È crollata una delle abitazioni sul fronte della frana di Santa Lucia, a Silvi, mentre la provinciale 29/b si è spaccata in più punti, solcata da fenditure profonde e da una voragine che fotografa la violenza del movimento del terreno. Il peggio, però, è stato evitato: gli abitanti della palazzina poi ceduta erano stati fatti evacuare dalla Protezione civile attorno alle 4 del mattino. Poche ore dopo, quella casa non c’era più.

La mattinata a Silvi Paese è stata segnata da ore di forte apprensione. Il fronte franoso, già da tempo monitorato, ha avuto una brusca accelerazione nelle prime ore di oggi, allargandosi ulteriormente e trascinando a valle alberi e abitazioni. La zona era già sotto osservazione da settimane e la Provincia aveva disposto la chiusura della SP 29/b nei giorni scorsi, ma il quadro si è aggravato in poche ore.
Sul posto è intervenuto sin dall’alba il direttore dell’Agenzia regionale di Protezione civile, Maurizio Scelli, che ha coordinato le operazioni di evacuazione dell’abitazione diventata instabile. È proprio questo il dato che oggi fa la differenza tra la paura e la tragedia: la casa crollata non era tra quelle ritenute fino a quel momento le più esposte, ma il presidio costante dell’area ha consentito di intervenire in tempo e di mettere in salvo tutte le persone coinvolte.
Secondo quanto comunicato dalla Regione Abruzzo, l’accelerazione del dissesto ha modificato in modo sensibile il quadro di rischio. Il fronte franoso, spiegano da Pescara, è ora oggetto di ulteriori approfondimenti affidati a un pool di tecnici specializzati, con il coinvolgimento anche dell’Università, per definire con precisione l’evoluzione del fenomeno e individuare gli interventi più adatti di messa in sicurezza.

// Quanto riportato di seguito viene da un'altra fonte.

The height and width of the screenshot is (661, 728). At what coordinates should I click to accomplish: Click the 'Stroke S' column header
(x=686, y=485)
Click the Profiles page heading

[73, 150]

«La Regione Abruzzo è in prima linea, insieme al Comune e alla Protezione civile, per gestire al meglio la situazione e garantire la sicurezza dei cittadini», ha dichiarato il presidente Marco Marsilio, che ha assicurato il massimo impegno per reperire fondi regionali e nazionali necessari ad affrontare l’emergenza e ad avviare, appena possibile, gli interventi di consolidamento e ripristino.